Record list:
>>>

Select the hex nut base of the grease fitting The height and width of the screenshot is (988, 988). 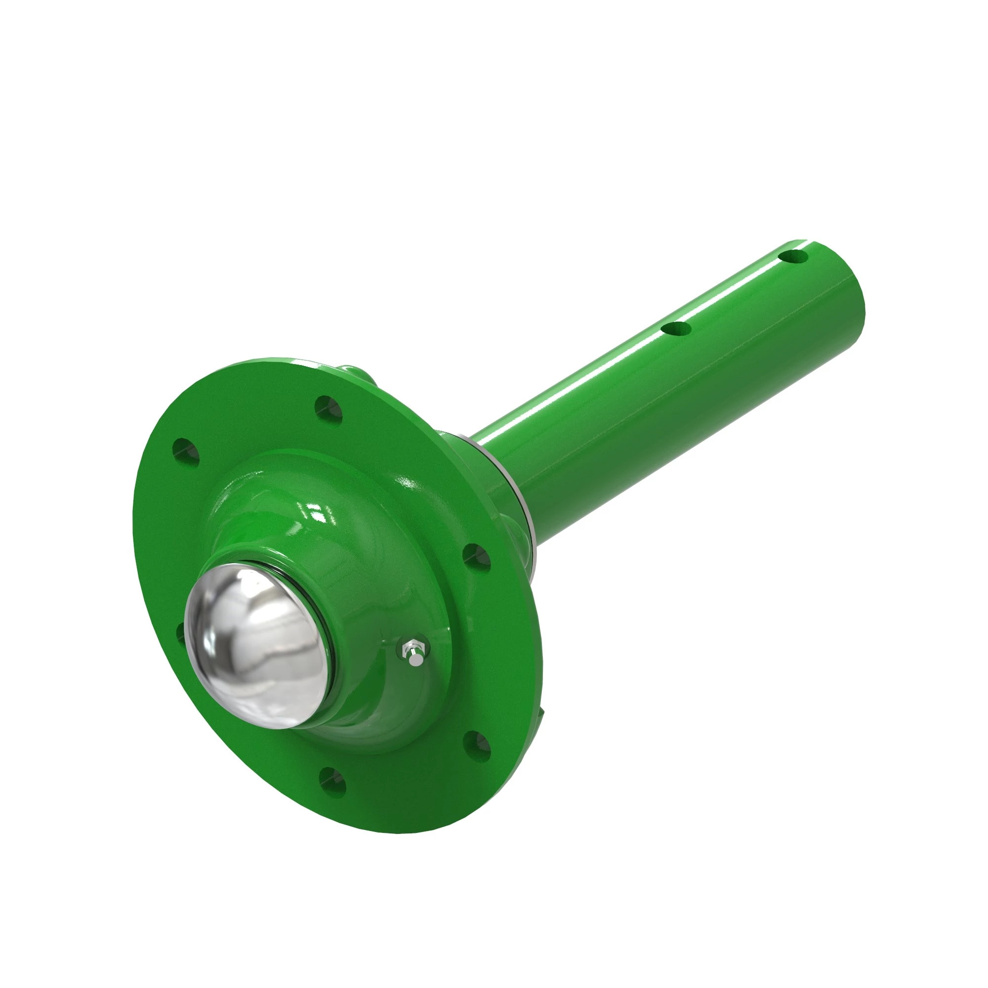(x=410, y=645)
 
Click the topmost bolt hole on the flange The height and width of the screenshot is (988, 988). (x=329, y=408)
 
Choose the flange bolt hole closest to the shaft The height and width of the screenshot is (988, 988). (x=477, y=558)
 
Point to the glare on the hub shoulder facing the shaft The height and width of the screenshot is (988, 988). (x=409, y=483)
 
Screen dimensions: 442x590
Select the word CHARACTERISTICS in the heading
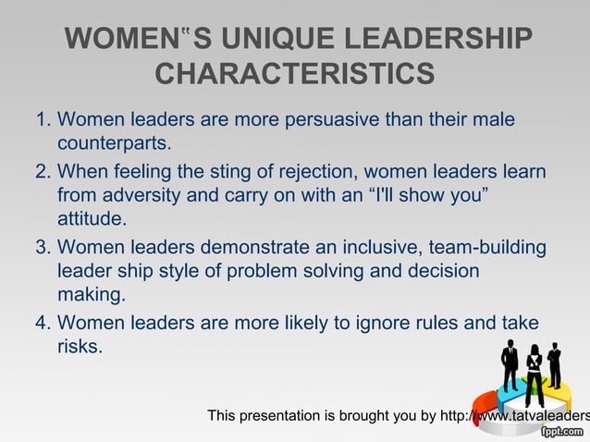click(295, 72)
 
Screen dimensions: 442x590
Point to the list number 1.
click(41, 120)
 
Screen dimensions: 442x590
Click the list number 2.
click(41, 172)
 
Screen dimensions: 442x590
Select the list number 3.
click(41, 248)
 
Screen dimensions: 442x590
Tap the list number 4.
click(41, 324)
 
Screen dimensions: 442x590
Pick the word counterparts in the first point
click(112, 145)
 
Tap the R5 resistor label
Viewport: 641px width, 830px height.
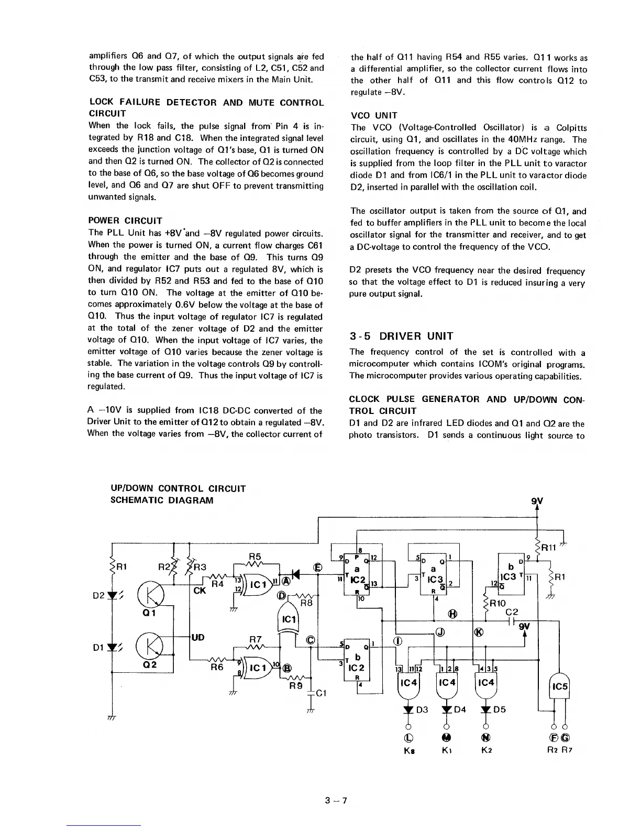coord(255,555)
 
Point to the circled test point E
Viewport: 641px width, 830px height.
coord(317,567)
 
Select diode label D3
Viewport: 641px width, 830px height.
coord(422,710)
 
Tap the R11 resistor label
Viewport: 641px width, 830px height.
coord(550,549)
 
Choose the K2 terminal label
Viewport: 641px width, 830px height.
coord(486,750)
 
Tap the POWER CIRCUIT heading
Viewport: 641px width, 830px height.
coord(126,221)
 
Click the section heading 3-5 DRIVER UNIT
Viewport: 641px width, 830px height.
coord(401,336)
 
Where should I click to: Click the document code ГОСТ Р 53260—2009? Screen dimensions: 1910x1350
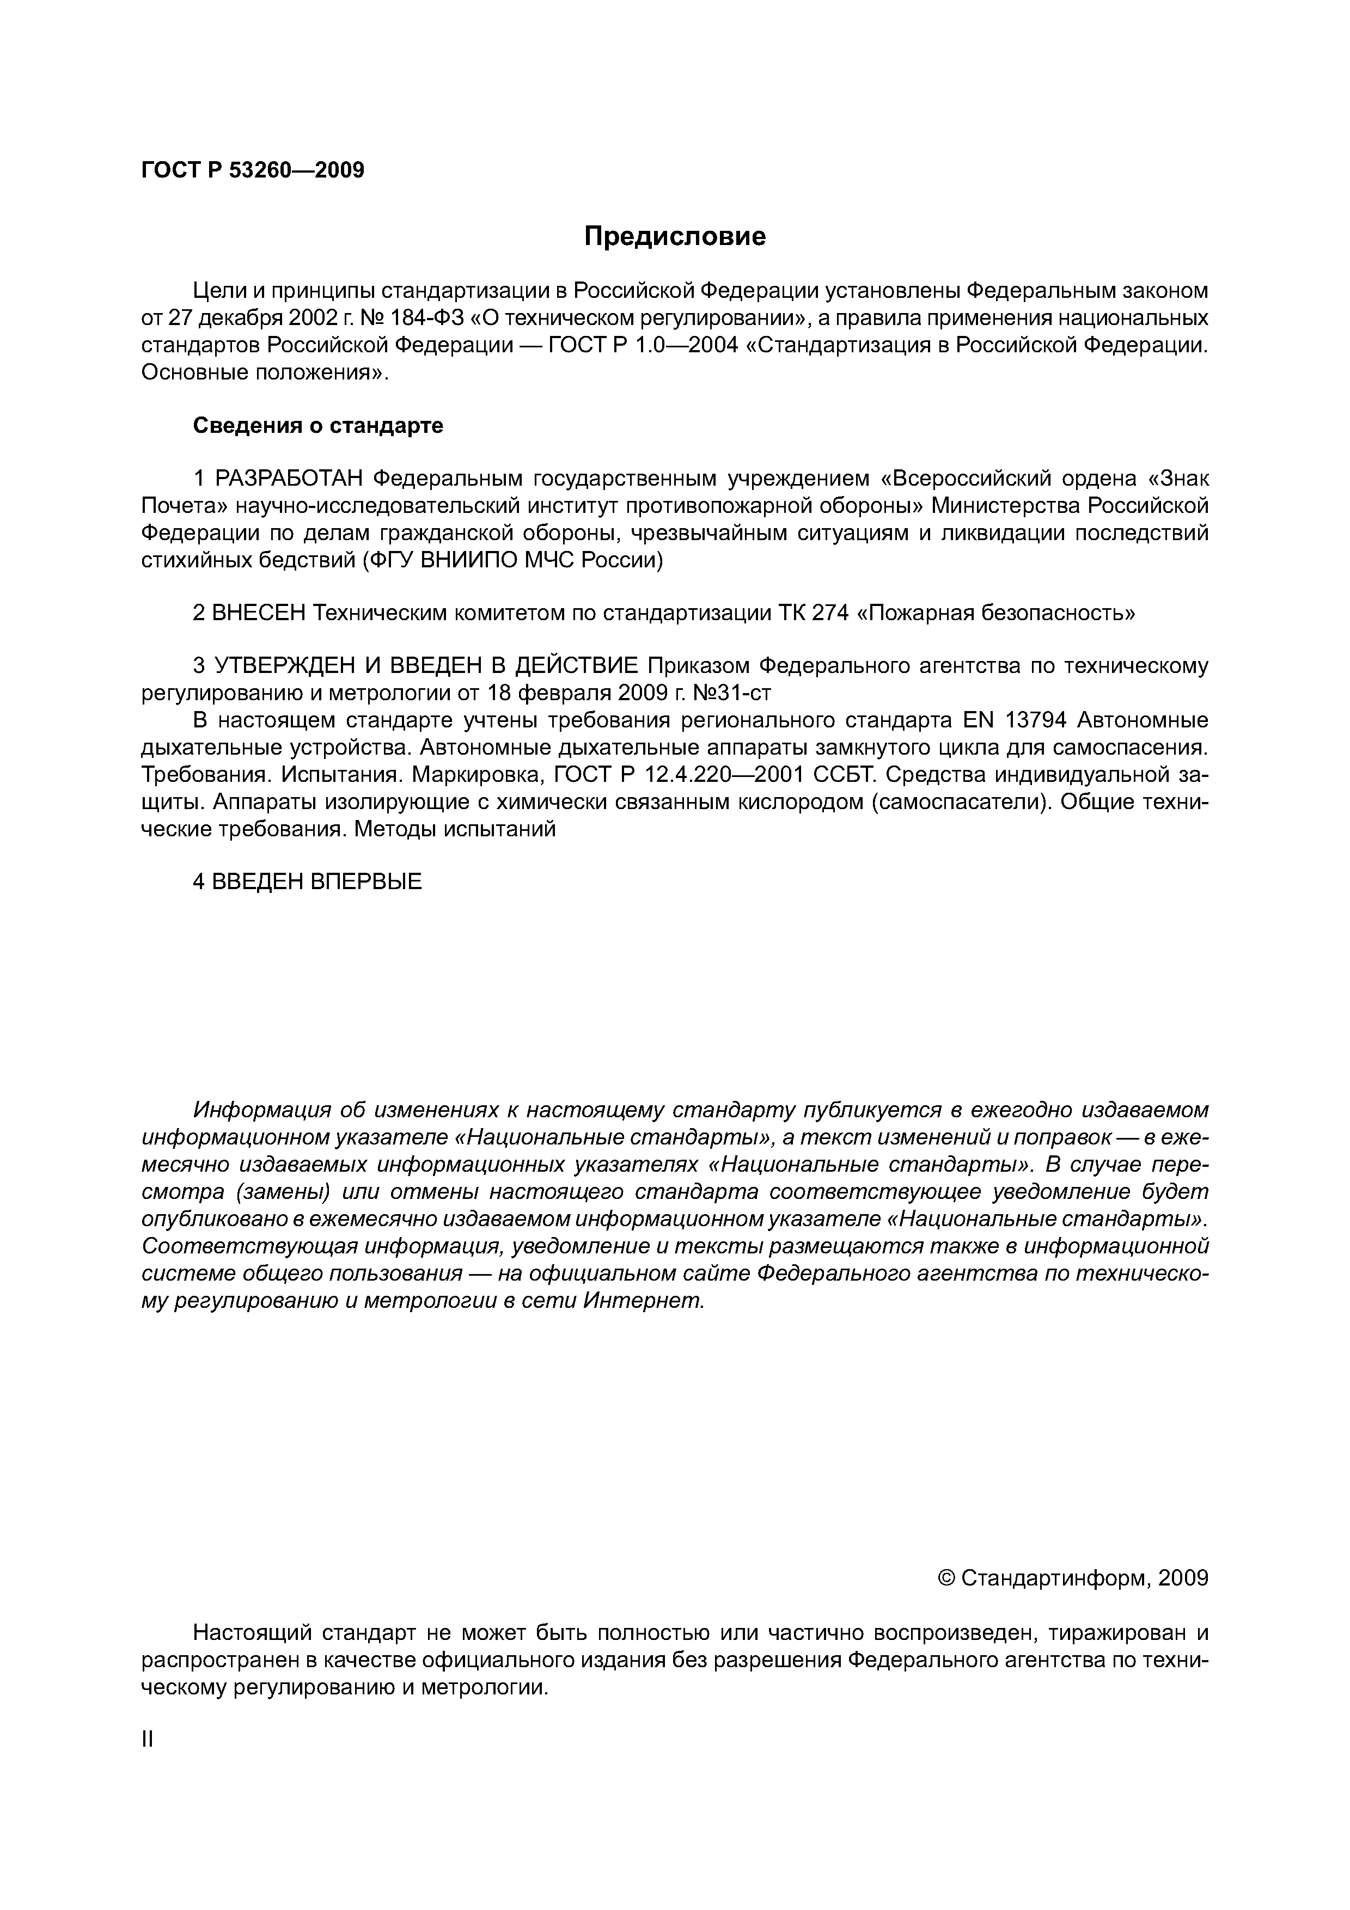253,170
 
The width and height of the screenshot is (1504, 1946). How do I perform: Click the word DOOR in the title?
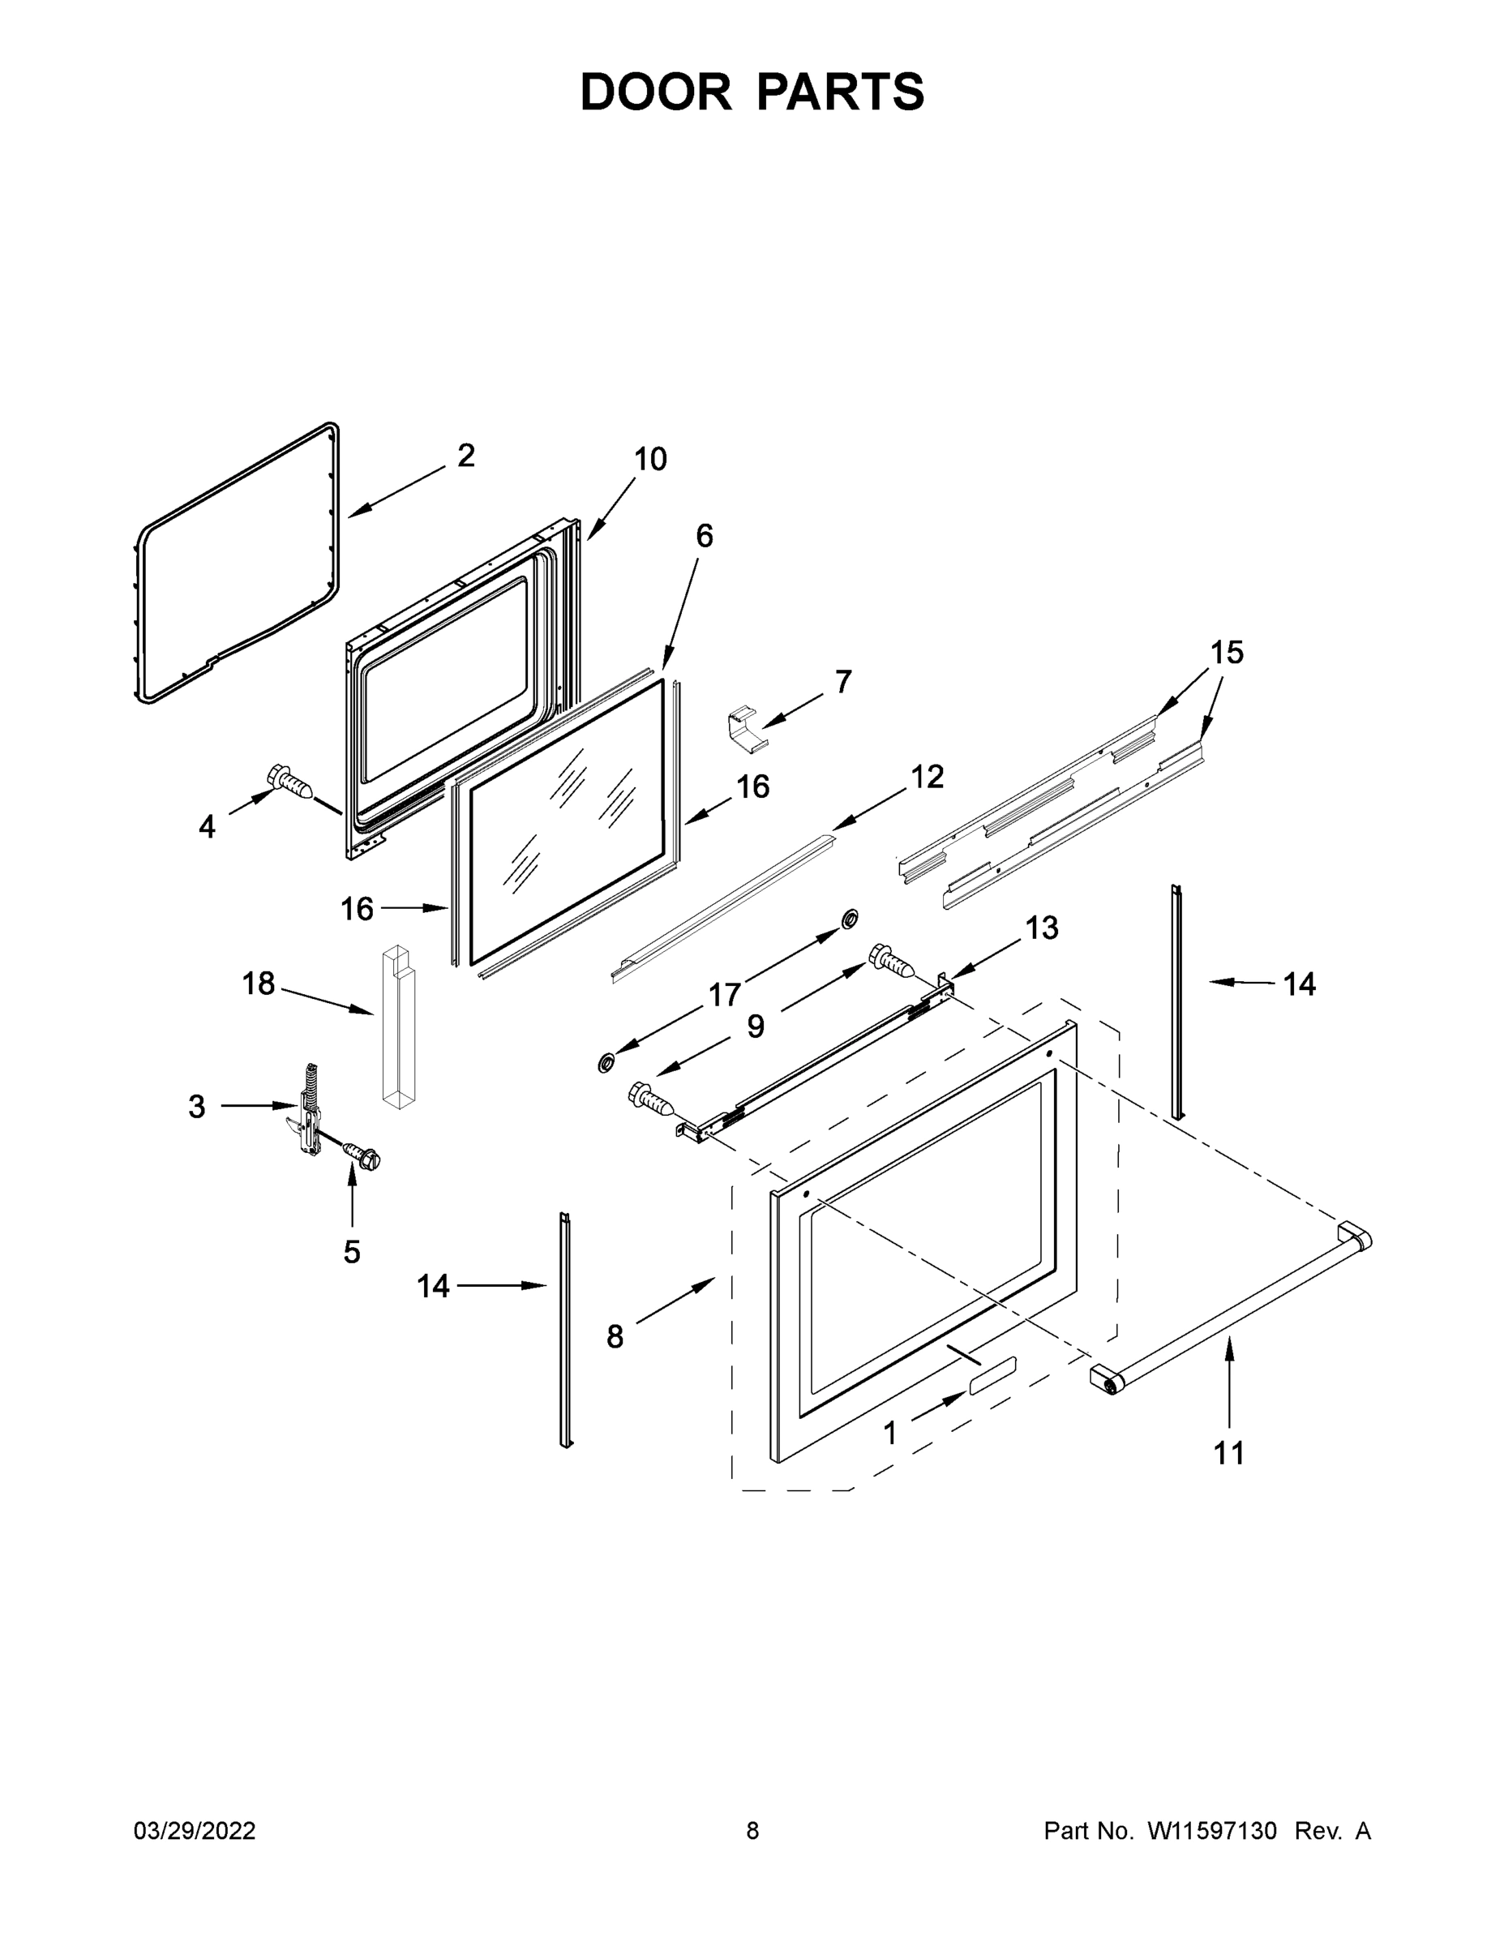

<<<

Task directions:
Copy the entries word for word, starting at the line that contains "Where should I" and ending with the last line of the entries, both ends included. Leave the pictures out of your copy.

Solution for this task:
Where should I click to: Click the document code ГОСТ Р 53260—2009? Screen dimensions: 1910x1350
253,170
 
The width and height of the screenshot is (1504, 1946). How do I perform: Click the word DOOR in the title?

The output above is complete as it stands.